[Start INPUT ROWS]

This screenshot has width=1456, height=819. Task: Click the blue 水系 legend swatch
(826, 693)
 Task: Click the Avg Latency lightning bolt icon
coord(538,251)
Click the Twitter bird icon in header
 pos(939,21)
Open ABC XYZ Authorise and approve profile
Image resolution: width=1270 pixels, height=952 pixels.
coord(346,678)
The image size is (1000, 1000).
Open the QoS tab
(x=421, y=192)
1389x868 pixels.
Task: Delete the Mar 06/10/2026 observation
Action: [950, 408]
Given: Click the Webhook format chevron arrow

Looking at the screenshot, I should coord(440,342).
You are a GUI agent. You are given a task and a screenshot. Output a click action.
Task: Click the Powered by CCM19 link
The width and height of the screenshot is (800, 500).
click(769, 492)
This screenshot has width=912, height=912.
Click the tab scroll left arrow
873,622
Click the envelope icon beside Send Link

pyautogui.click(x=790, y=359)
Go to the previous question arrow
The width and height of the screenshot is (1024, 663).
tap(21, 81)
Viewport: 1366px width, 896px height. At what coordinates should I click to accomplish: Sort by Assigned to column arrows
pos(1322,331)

[End INPUT ROWS]

WHAT IS ASKED: Please list every line above that contains the word "should", treating uppercase and lowercase as different.

CORRECT ANSWER:
Looking at the screenshot, I should coord(440,342).
Viewport: 1366px width, 896px height. At what coordinates should I click to accomplish: Sort by Assigned to column arrows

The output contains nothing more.